I finally got Carter to have a nap.
Usually we don't have a problem with this, but this morning he was just in too good a mood to go to sleep. It was cute. I put him in his crib and he would whine a little. As soon as I'd walk in he would grin from ear to ear. Cute little bugger.
I made my blog a badge today.
Throw it onto your blog. The code is on the right somewhere. Doooo it!
There's been a lot of conflict as of late in this household. I will not go into detail but suffice it to say that the human race has been disgusting me lately. People are real shits to one another, and I'm sick of it. The more I see people betraying one another, being phony to each other and just generally being dick heads, the more I sink into myself. I don't want to make new friends. In fact, I dread situations in which someone might try to become friends with me. I don't need any. Most of the ones I have had turned into utter disappointments. I remember every tear, every lie, every fake smile and every low blow and I don't forgive easily. I pride myself on being brutally honest. I wasn't always; but once you decide that you're going to be genuine there is no half-assing it. It's actually a very liberating way to live!

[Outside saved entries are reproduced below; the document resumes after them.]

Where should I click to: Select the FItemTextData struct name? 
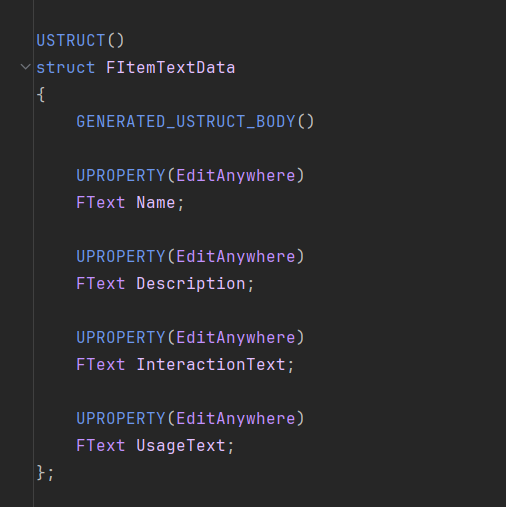click(x=171, y=68)
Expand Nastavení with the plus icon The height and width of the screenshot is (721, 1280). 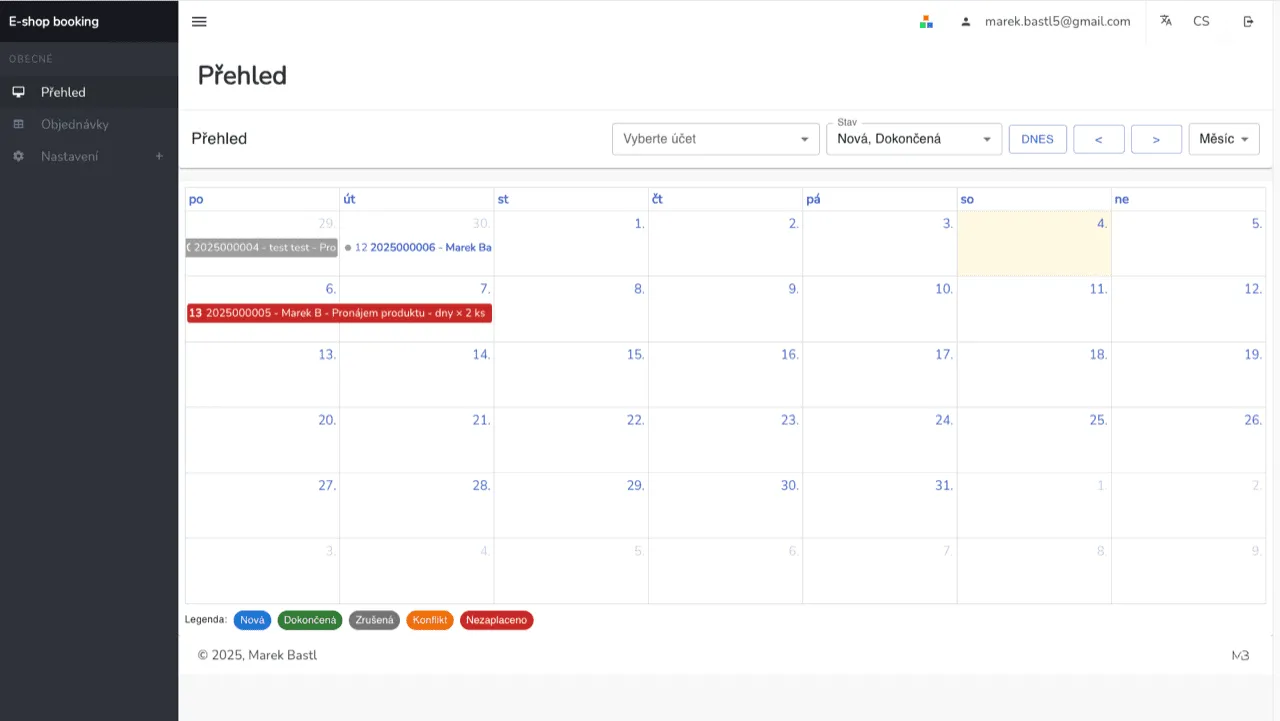point(159,157)
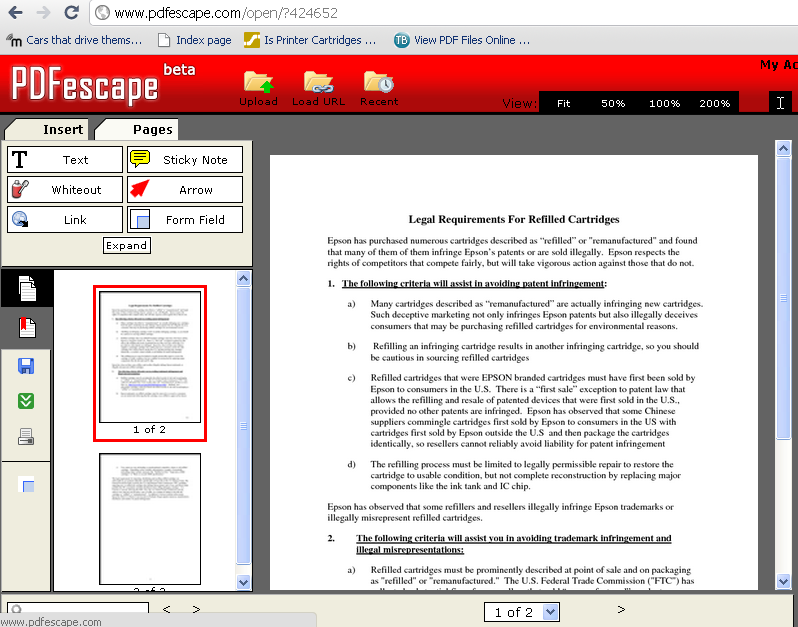The width and height of the screenshot is (798, 627).
Task: Set view zoom to 200%
Action: click(714, 103)
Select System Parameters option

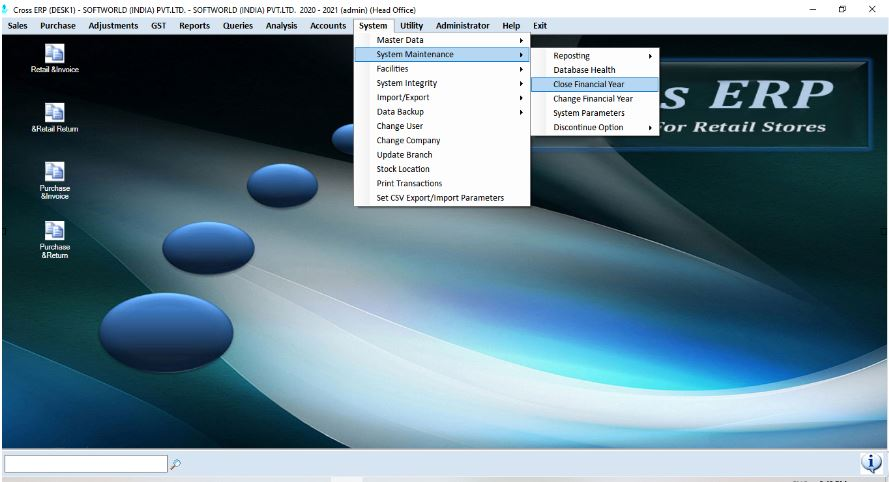pos(588,113)
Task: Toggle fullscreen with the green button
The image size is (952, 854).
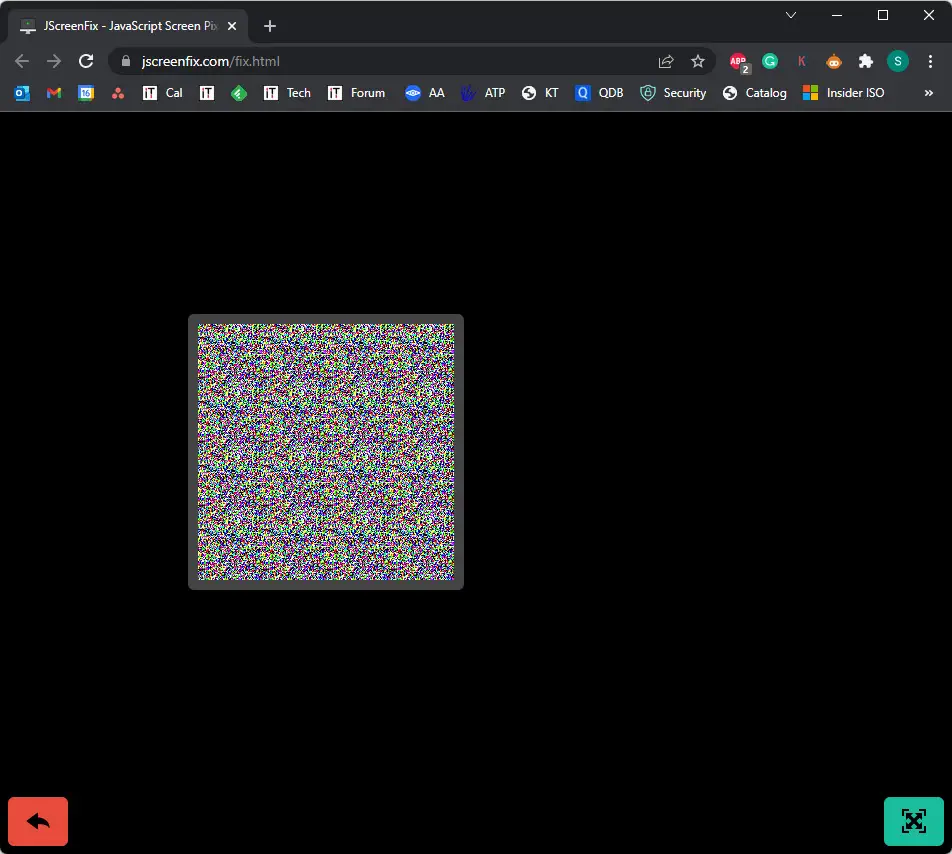Action: point(913,821)
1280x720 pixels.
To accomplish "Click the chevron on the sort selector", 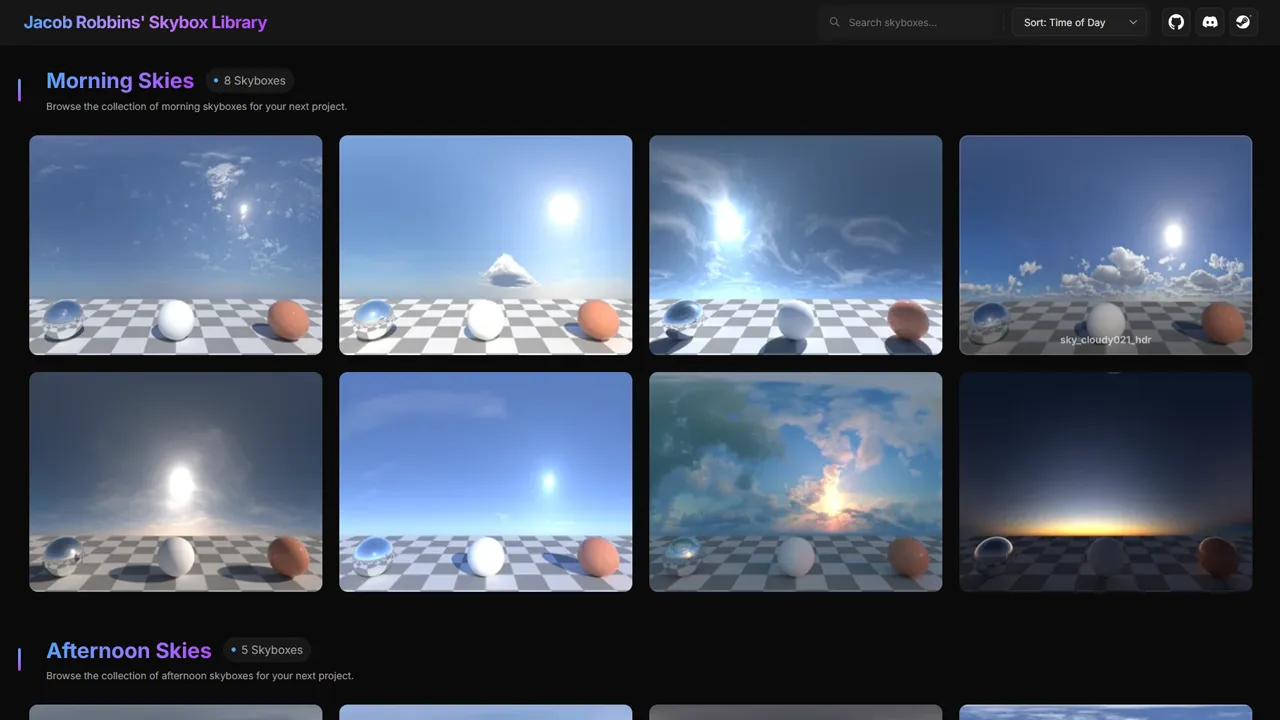I will tap(1131, 21).
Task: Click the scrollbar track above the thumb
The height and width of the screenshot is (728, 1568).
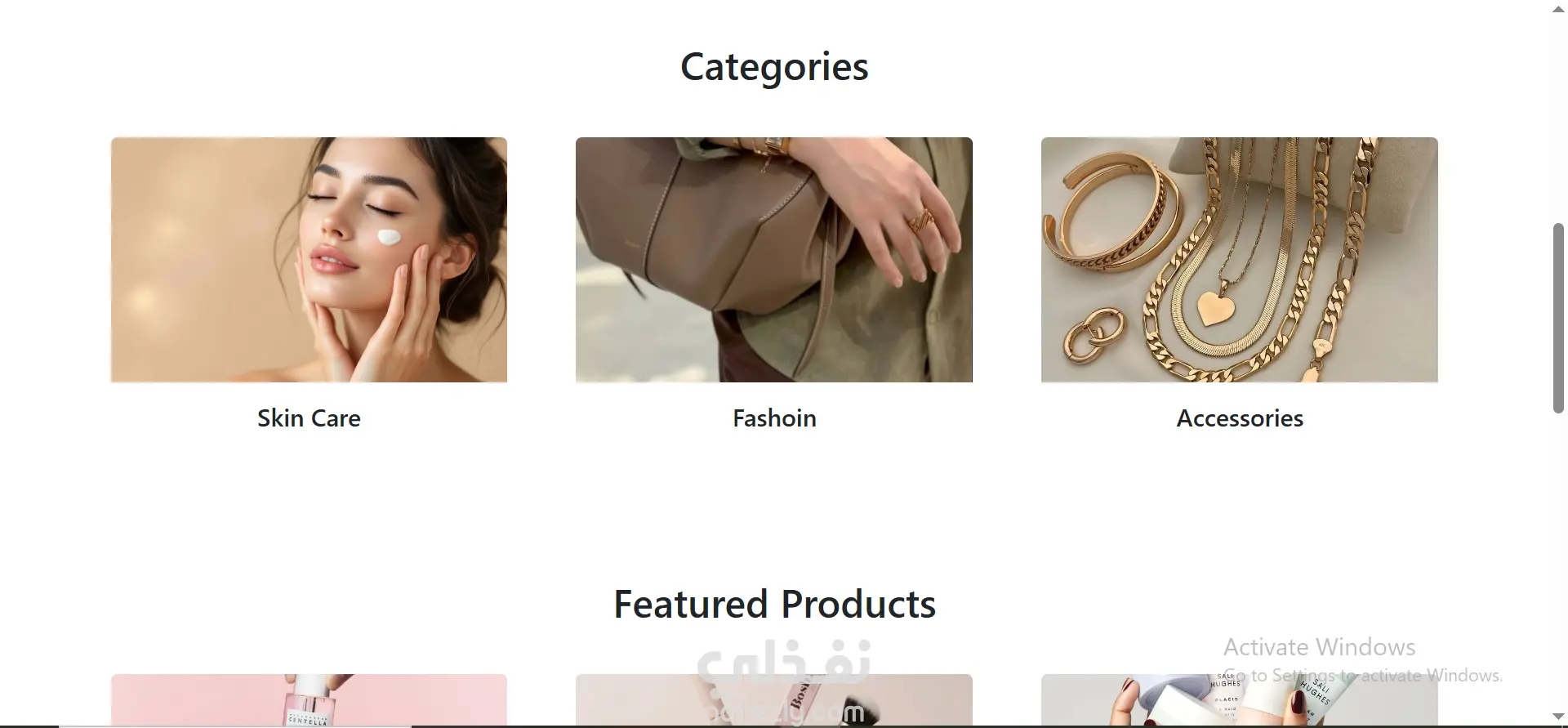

If I don't like you, you are going to fucking know about it.
I can see this becoming problematic. But I can't help it! When I see injustice, my first instinct is to point it out and raise all hell about it. When someone is disrespectful to people, I treat them like pond scum. It's just the way I am and I honestly can't help it.
I swear, it's not that I like drama. In fact, it is just the opposite. My favourite thing about Mike is the fact that he is probably the most predictable man on Earth and he never yells. Unless I'm drunk and say something stupid. but that's different.
What I'm trying to say is: if you're more trouble than you're worth, adios. Who needs ya?
I'm not referring to any particular person. Honestly. It's just everyone, you know? I'm losing faith in people. Not you, though. You're super cool.